--- BEGIN ---

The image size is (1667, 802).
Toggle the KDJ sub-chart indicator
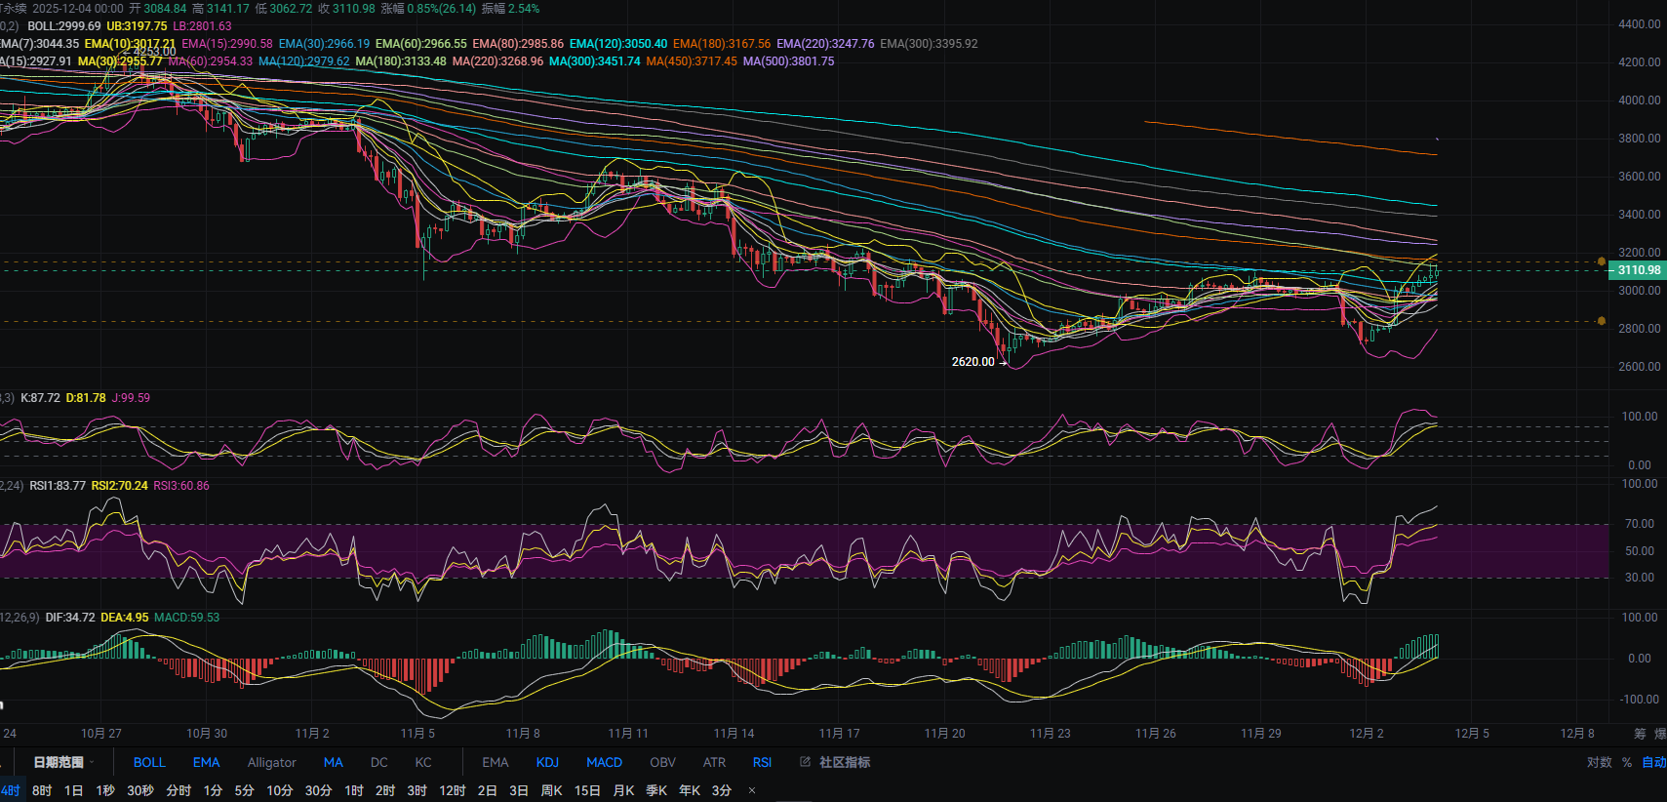click(x=547, y=762)
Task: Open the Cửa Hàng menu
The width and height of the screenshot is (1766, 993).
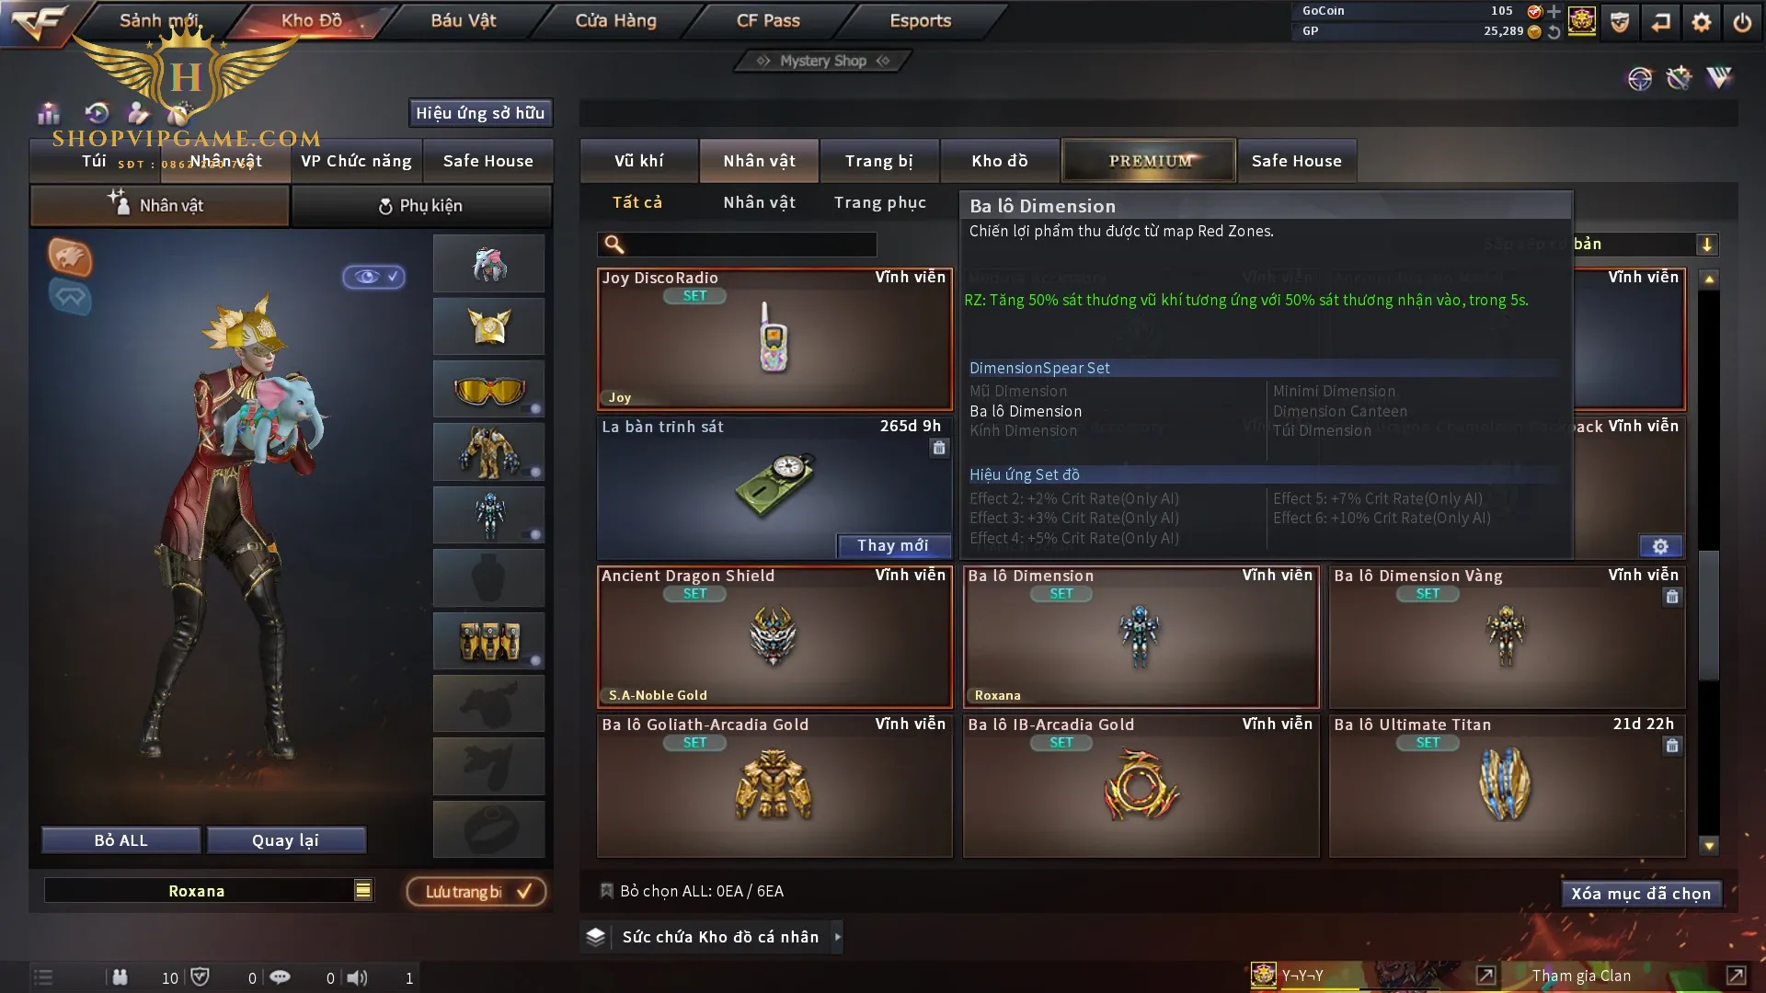Action: [616, 20]
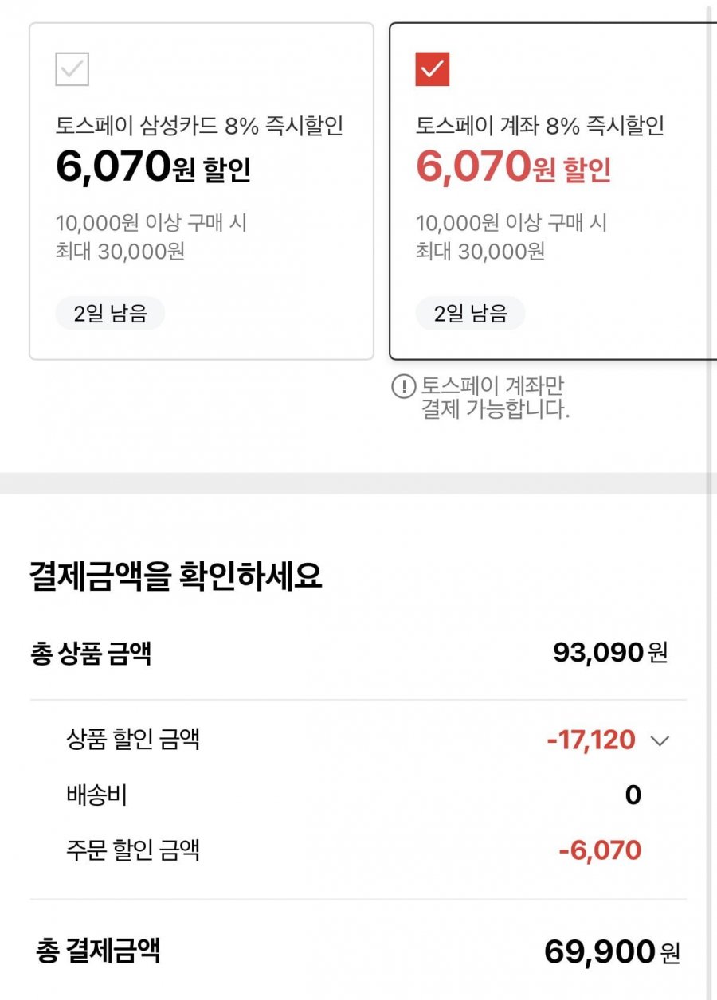
Task: Click the 배송비 row label
Action: click(x=96, y=795)
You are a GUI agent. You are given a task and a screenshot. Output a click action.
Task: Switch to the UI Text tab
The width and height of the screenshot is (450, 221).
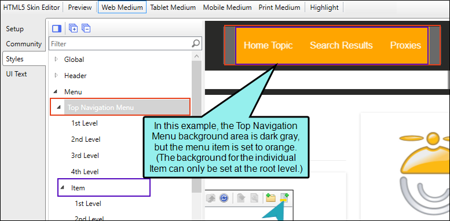[x=16, y=74]
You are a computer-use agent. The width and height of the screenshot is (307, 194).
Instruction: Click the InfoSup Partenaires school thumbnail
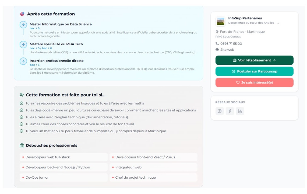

--- END ---

** Goal **
Copy the listing above line for line without changing anything, and leave out the pictures.

** Correct result **
The image size is (1667, 802).
Toggle the KDJ sub-chart indicator
click(x=547, y=762)
Task: Open the Cửa Hàng menu
The width and height of the screenshot is (1766, 993).
Action: [616, 20]
Task: Click the 배송비 row label
Action: click(x=96, y=795)
You are a GUI agent. You are given a task and a screenshot. Output a click action.
Task: Switch to the UI Text tab
The width and height of the screenshot is (450, 221).
[x=16, y=74]
You are a computer-use agent. The width and height of the screenshot is (307, 194).
Instruction: Click the InfoSup Partenaires school thumbnail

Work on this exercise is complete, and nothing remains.